▶ **Activity**: All that is wanted is the exact text of the lines below from the one with "You are a computer-use" through the one with "Viewport: 1193px width, 721px height.", inclusive, minus any pictures.

▶ **Material provided**:
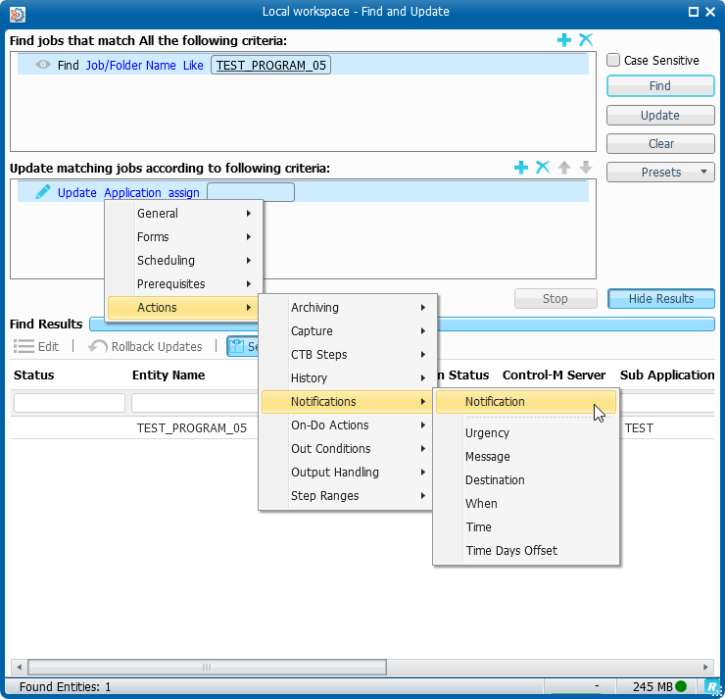Click the pencil icon beside Update
The height and width of the screenshot is (699, 725).
coord(43,192)
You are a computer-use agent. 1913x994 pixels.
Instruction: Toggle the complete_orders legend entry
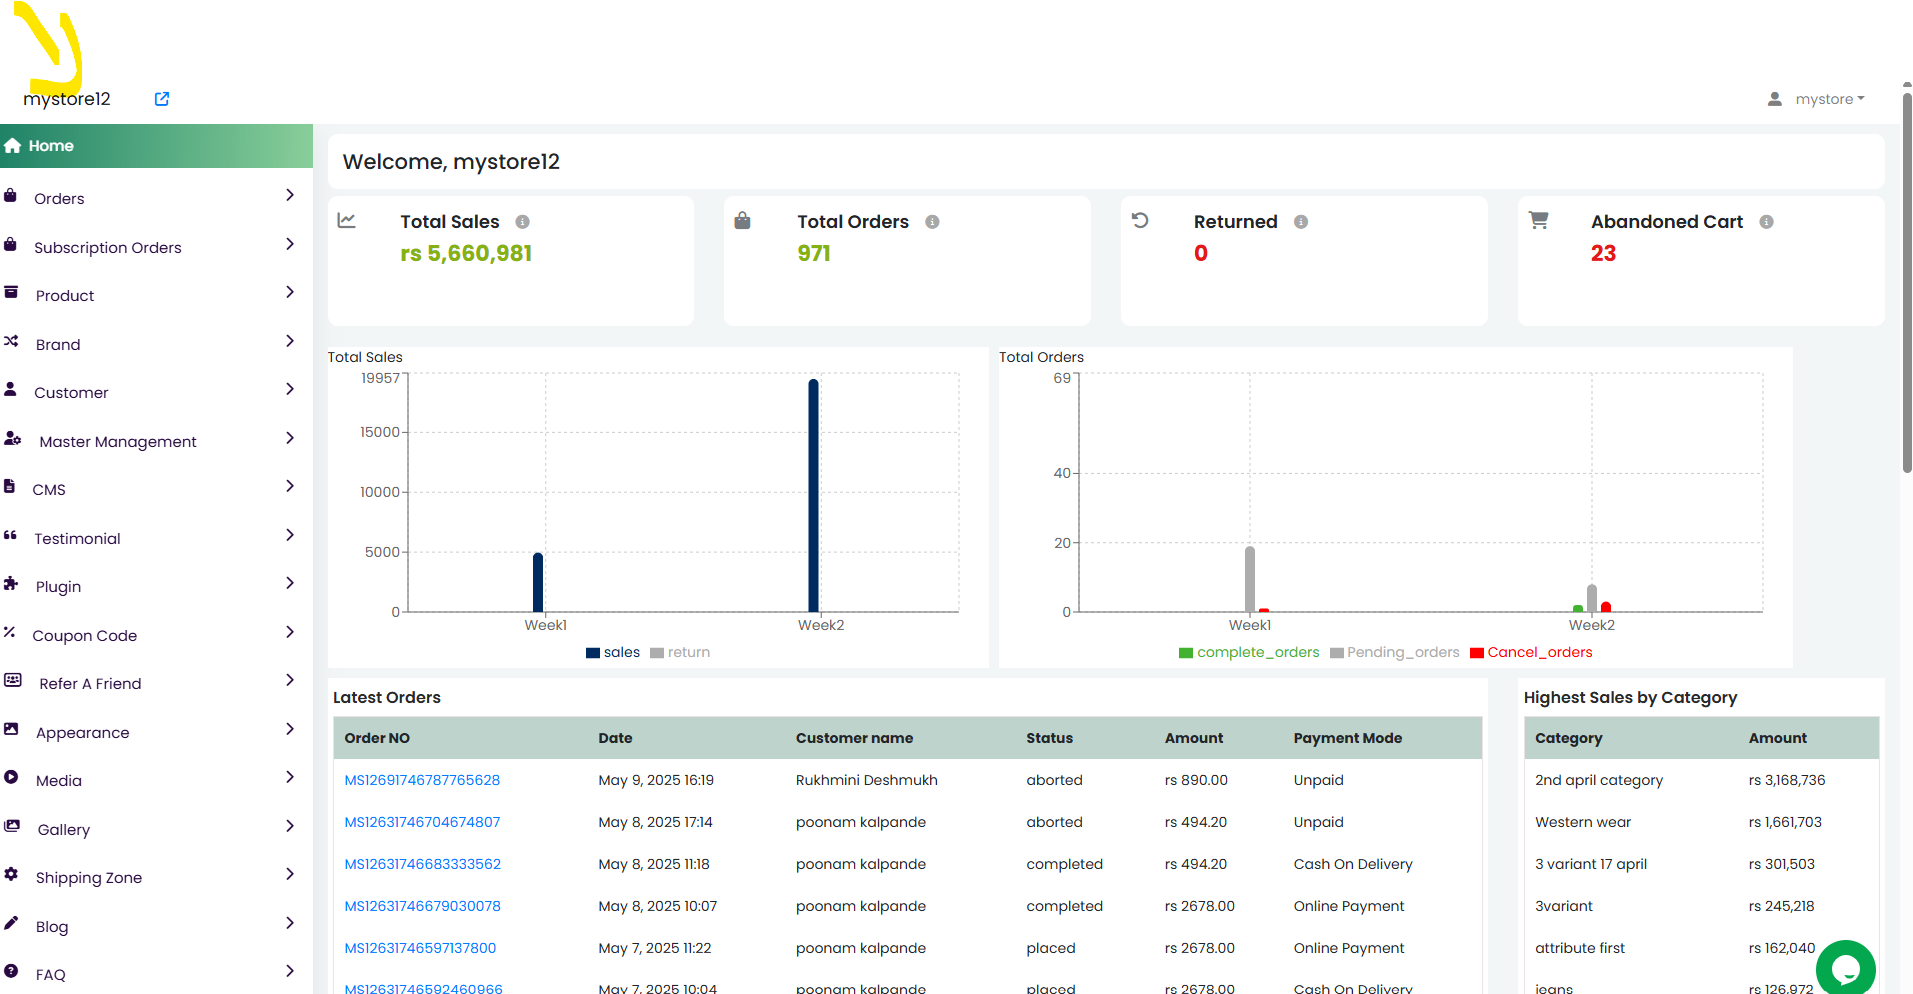[x=1249, y=652]
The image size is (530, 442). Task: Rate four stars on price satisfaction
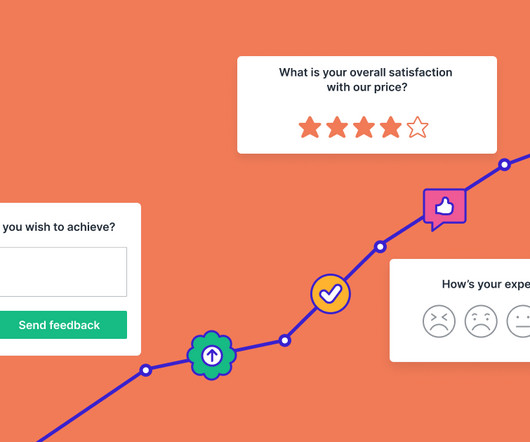[391, 127]
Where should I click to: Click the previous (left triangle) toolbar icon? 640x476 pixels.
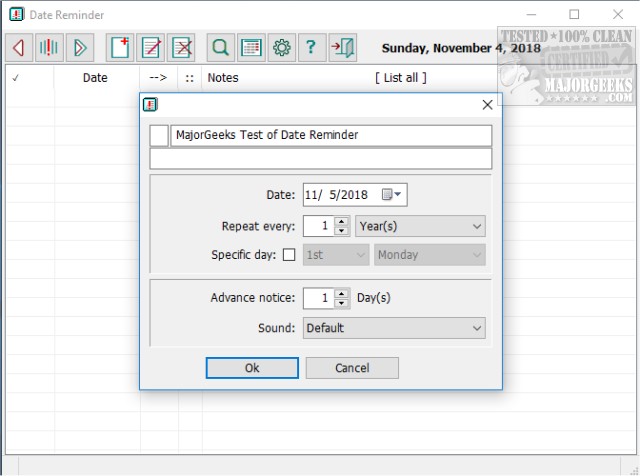18,47
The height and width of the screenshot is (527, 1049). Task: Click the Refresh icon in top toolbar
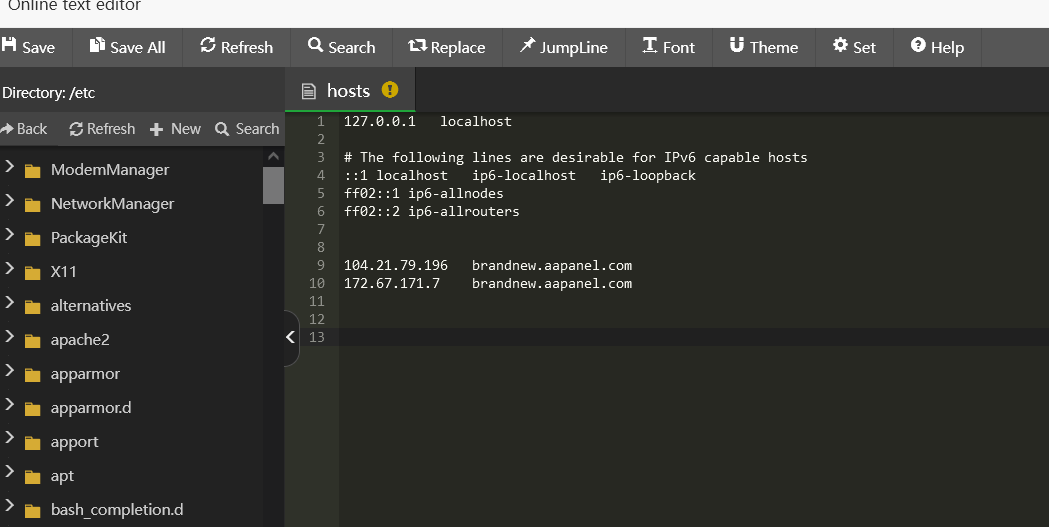pyautogui.click(x=208, y=46)
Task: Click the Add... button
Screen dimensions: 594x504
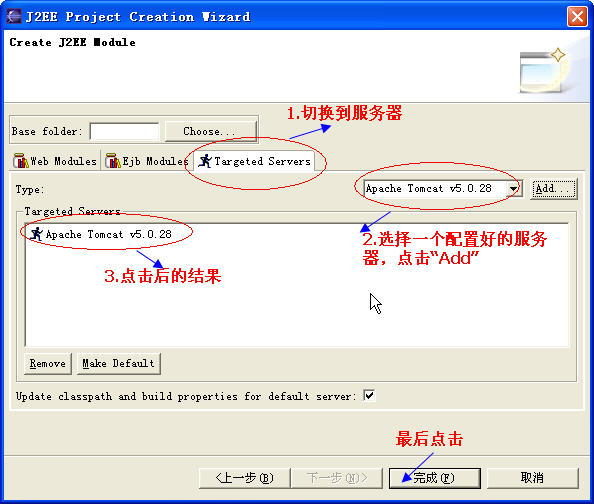Action: [553, 188]
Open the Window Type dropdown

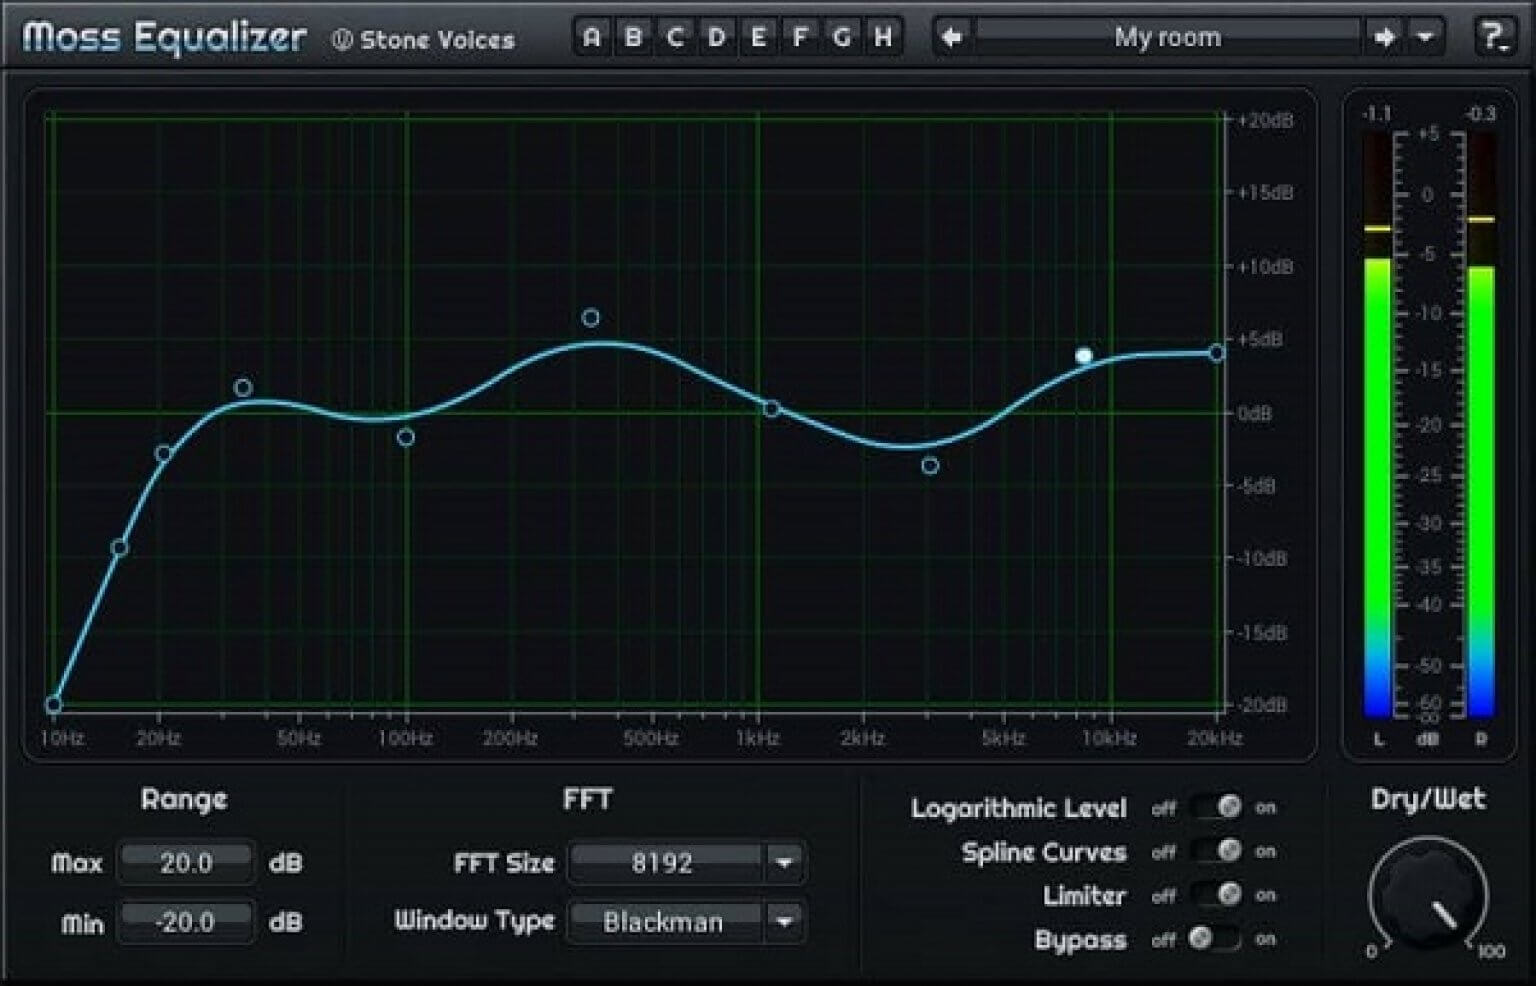coord(786,921)
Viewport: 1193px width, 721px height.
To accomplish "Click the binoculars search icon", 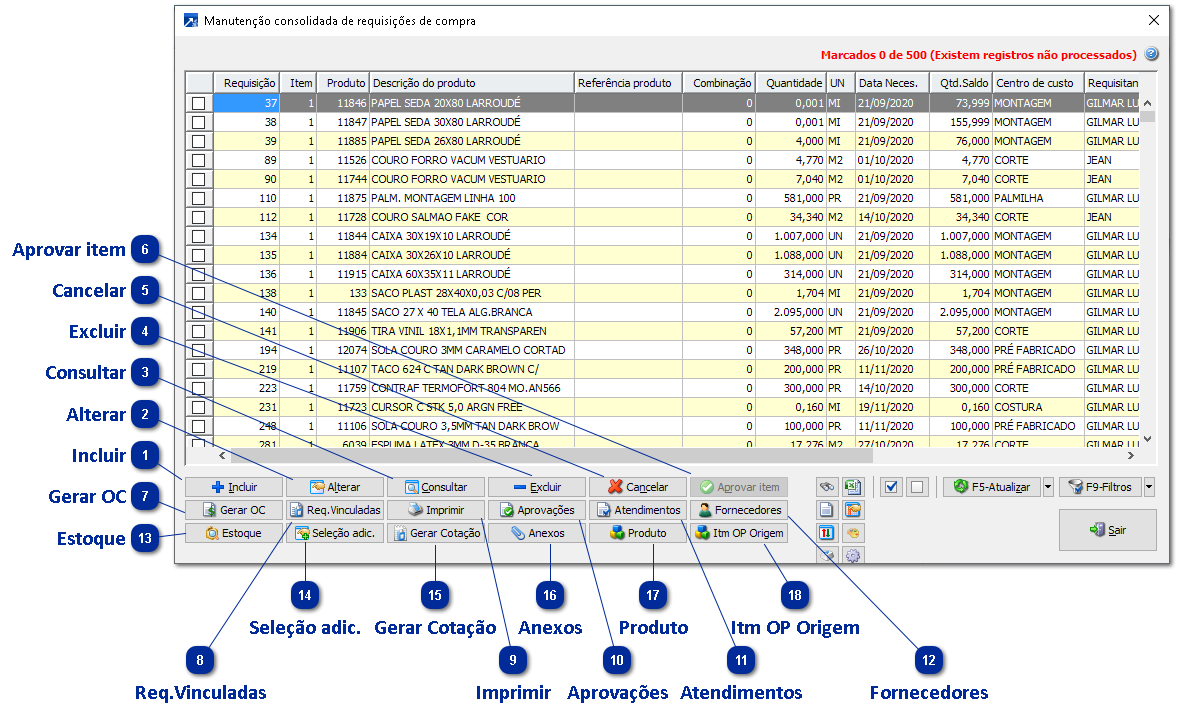I will click(x=827, y=487).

▶ **Written response**:
You are a computer-use agent. 1913x994 pixels.
Instruction: Toggle the complete_orders legend entry
[x=1249, y=652]
The image size is (530, 442). Task: Rate four stars on price satisfaction
[391, 127]
Where should I click to: Click the previous (left triangle) toolbar icon? 640x476 pixels.
18,47
The height and width of the screenshot is (527, 1049). Task: Click the Refresh icon in top toolbar
pyautogui.click(x=208, y=46)
Task: Click the Add... button
Screen dimensions: 594x504
Action: [553, 188]
Open the Window Type dropdown

coord(786,921)
Viewport: 1193px width, 721px height.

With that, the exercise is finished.